**Exercise requirements**
**a.** Please write out a section of the Gaines historic district passage, beginning at the words "The Genesee Avenue–Walker" and stopping after the words "run in 1958.".
**b.** Answer these from the Gaines historic district passage:
(i) In what year was the district listed on the National Register of Historic Places?
(ii) For whom was Gaines named?
(iii) How many properties does the district include in total?
**c.** Extend the Gaines historic district passage, starting right after its final sentence.

------ Text shown

The Genesee Avenue–Walker Street Historic District is a primarily commercial- and railroad-oriented historic district, located along three blocks of Walker Street and one intersecting block of Genesee Avenue in Gaines, Michigan. It was listed on the National Register of Historic Places in 1983.

==History==
Gaines, named for War of 1812 Veteran Edmund T. Gaines, was founded in 1859, soon after the Detroit, Grand Haven and Milwaukee Railway laid tracks through Genesee County and established a station at the location. A small village sprang up, with two hotels established in the 1860s, and a grain elevator and numerous stores and businesses constructed by 1875. However, the 1870s marked the peak of the growth in Gaines, and the downtown remained concentrated in a single block. It served as a transportation hub for the local economy, until the last passenger train run in 1958.

==Description==
The district includes a total of 16 properties, of which all but three contribute to the historical character of the district. Of the 16, seven are commercial, six are railroad-related, one is residential, one is a post office, and the remaining building is a city hall. The district encompasses a T-shaped area, including structures along both sides of Genesee Avenue between Lord and Walker streets, and six structures between Walker Street and the railroad tracks between Washington and Elm streets.

------------
------ Extracted records

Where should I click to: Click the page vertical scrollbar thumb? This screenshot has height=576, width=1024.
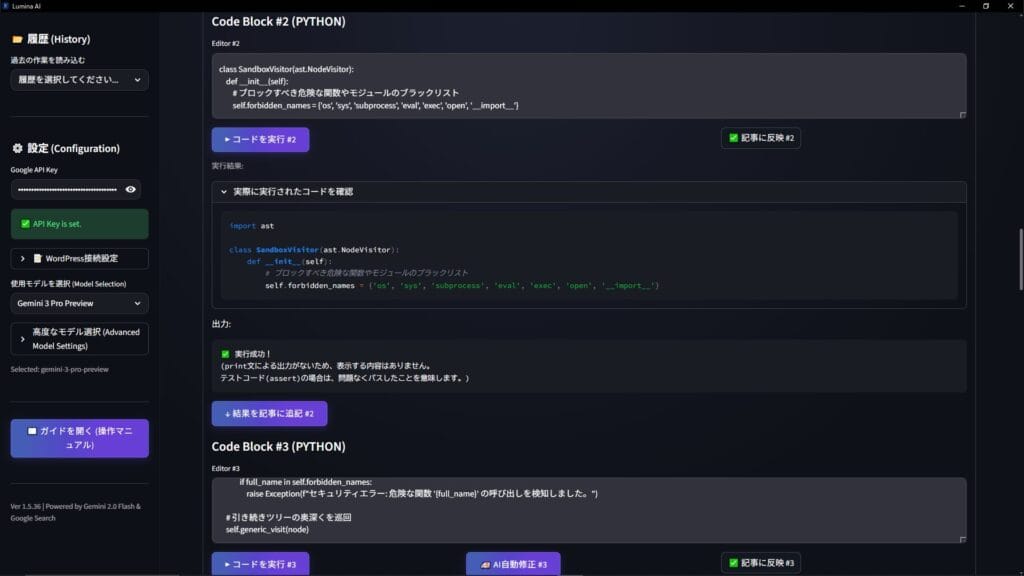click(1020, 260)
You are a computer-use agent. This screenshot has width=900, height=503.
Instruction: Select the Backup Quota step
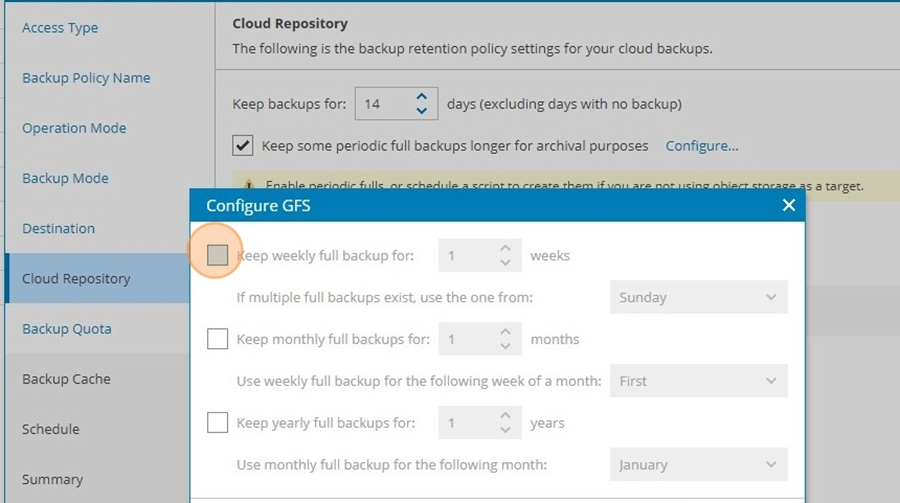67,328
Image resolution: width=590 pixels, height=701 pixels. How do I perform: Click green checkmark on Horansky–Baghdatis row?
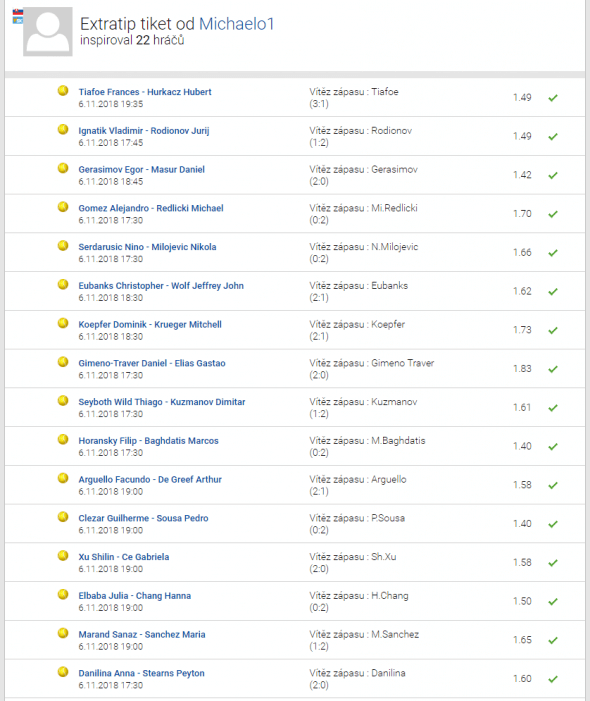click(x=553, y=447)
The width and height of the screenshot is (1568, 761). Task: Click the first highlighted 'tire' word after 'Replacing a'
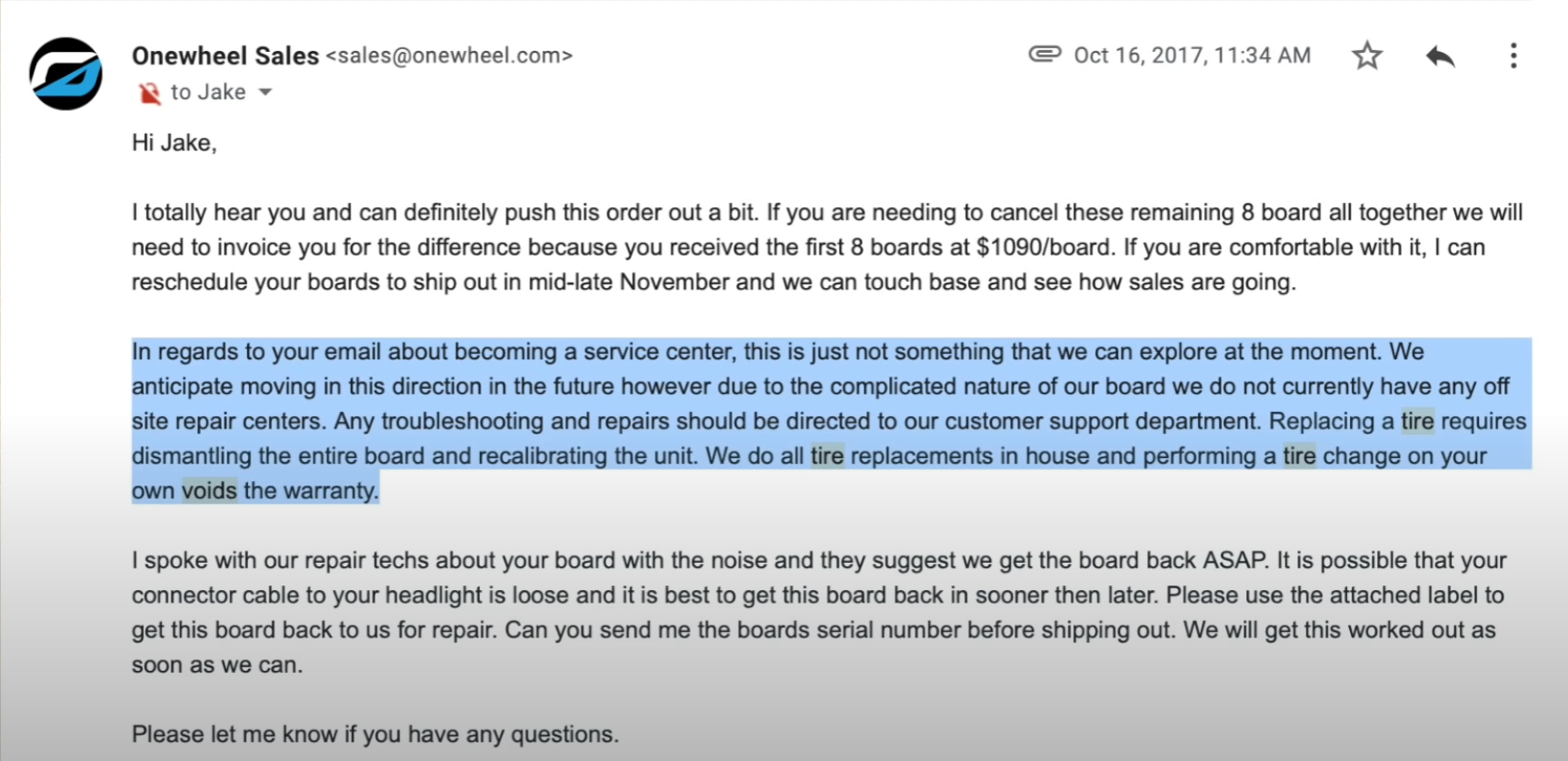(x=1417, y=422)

------------
------ Extracted records

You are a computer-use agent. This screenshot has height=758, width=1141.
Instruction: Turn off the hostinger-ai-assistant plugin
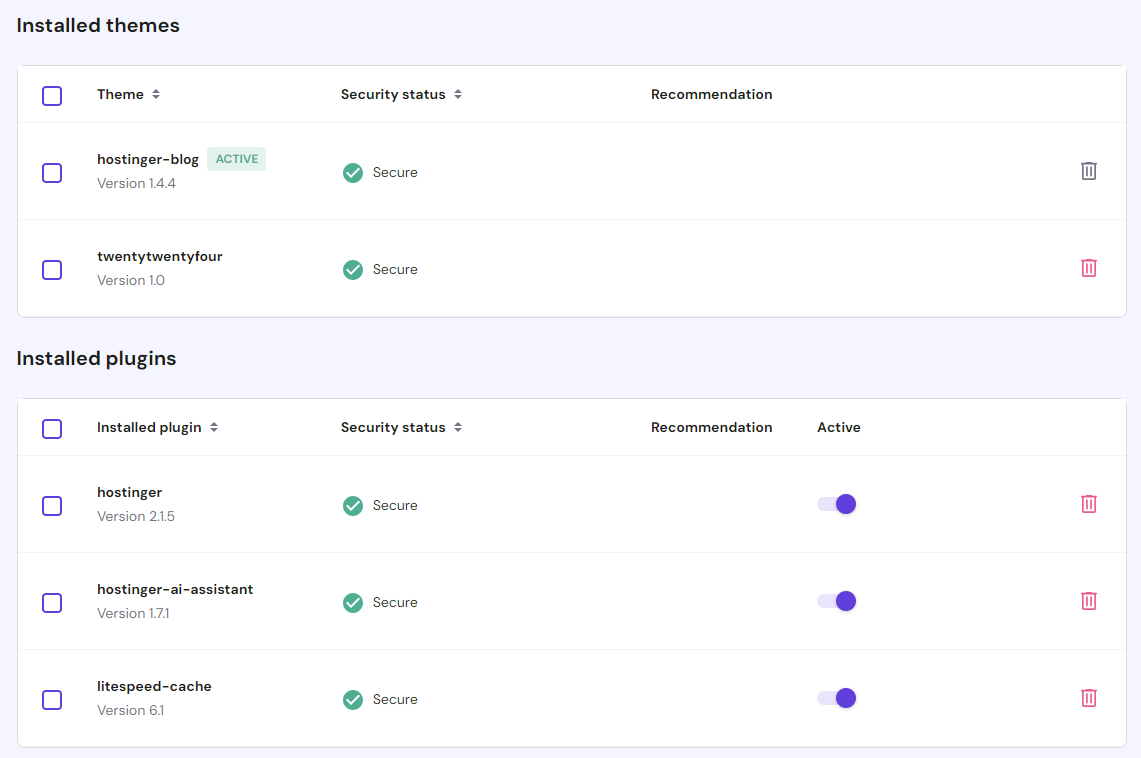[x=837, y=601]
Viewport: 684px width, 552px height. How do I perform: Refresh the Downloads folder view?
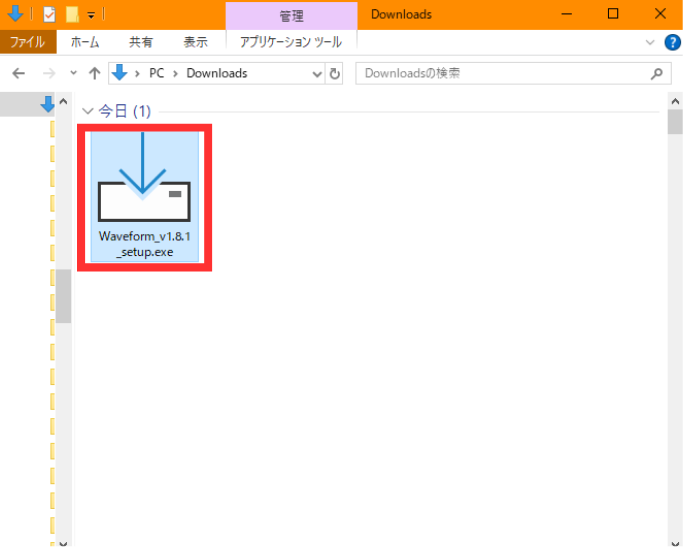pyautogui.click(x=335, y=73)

------------

**Answers to the problems**
**a.**
The Genesee Avenue–Walker Street Historic District is a primarily commercial- and railroad-oriented historic district, located along three blocks of Walker Street and one intersecting block of Genesee Avenue in Gaines, Michigan. It was listed on the National Register of Historic Places in 1983.

==History==
Gaines, named for War of 1812 Veteran Edmund T. Gaines, was founded in 1859, soon after the Detroit, Grand Haven and Milwaukee Railway laid tracks through Genesee County and established a station at the location. A small village sprang up, with two hotels established in the 1860s, and a grain elevator and numerous stores and businesses constructed by 1875. However, the 1870s marked the peak of the growth in Gaines, and the downtown remained concentrated in a single block. It served as a transportation hub for the local economy, until the last passenger train run in 1958.

**b.**
(i) 1983
(ii) War of 1812 veteran Edmund T. Gaines
(iii) 16

**c.**
The most visually distinctive structure in the district is the L-plan depot, constructed of uncommon yellow and red brick. Built in 1884 to replace the original depot, it is a single-story depot Victorian Eclectic building with decorative features such as circular openings, stepped corbeling in the gable ends, and large wooden brackets, terminating in stone, supporting the eaves.

The remaining buildings include two frame warehouses, lumberyard, and a grain elevator located alongside the railroad tracks. These are functional in design. The buildings along Genesee Avenue are primarily one- and two-story commercial buildings constructed from brick, though a few frame structures are included. The storefronts have 19th-century Italianate and Victorian Eclectic features, including cast-iron columns, cornices, and recessed entrances.